New predictions of sea level rises that for the first time takes into account ice dynamics predict that seas will be from 0.8-1.5 metres higher by next century.
At a European Geosciences Union conference in Vienna, Austria, this week, researchers including Jevrejeva said in a statement that the pace at which sea levels are rising is accelerating.
"For the past 2,000 years, the sea level was very stable," Jevrejeva said, explaining that they rose just 2 cm in the 18th century, 6 cm in the 19th century and a greater 19 cm last century.
"It seems that rapid rise in the 20th century is from melting ice sheets," she adds.

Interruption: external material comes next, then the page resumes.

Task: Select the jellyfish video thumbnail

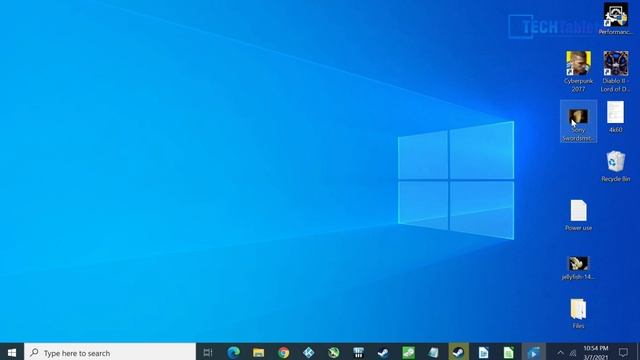Action: (578, 268)
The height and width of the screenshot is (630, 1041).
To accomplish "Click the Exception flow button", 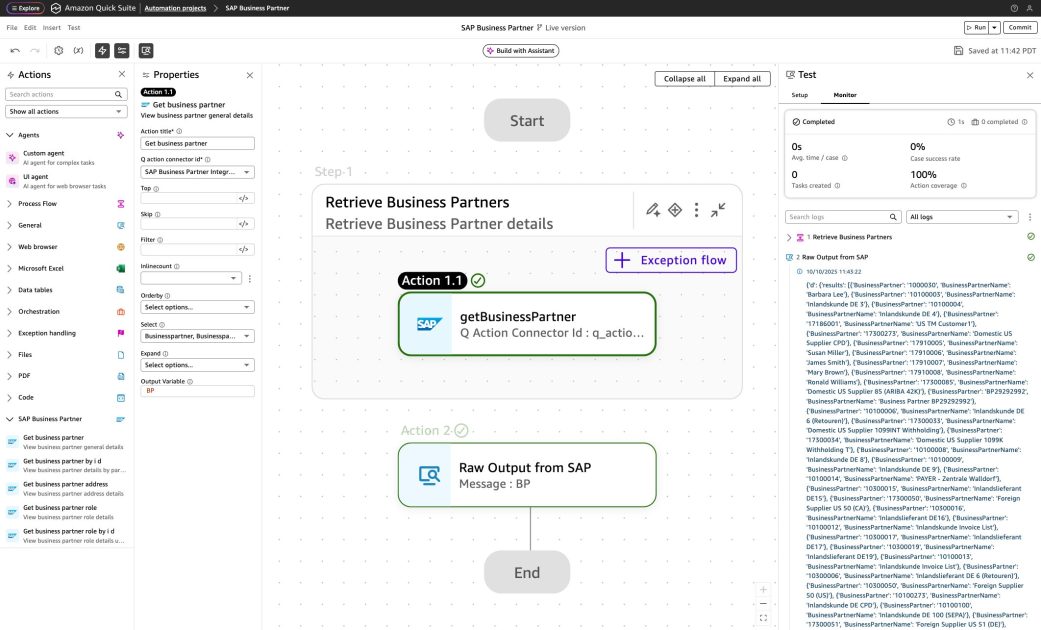I will pos(670,259).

"If [the sea level] rises by one metre, 72 million Chinese people will be displaced, and 10 percent of the Vietnamese population," she concluded.
And climate change expert Nicholas Stern says he under-estimated the threat from global warming in a major report 18 months ago when he compared the economic risk to the Great Depression of the 1930s, according to The Age.
Latest climate science showed global emissions of planet-heating gases were rising faster and upsetting the climate more than previously thought, Stern said in a Reuters interview.
For example, evidence was growing that the planet's oceans - an important "sink" - were increasingly saturated and couldn't absorb as much as previously of the main greenhouse gas carbon dioxide (CO2), Stern told reporters.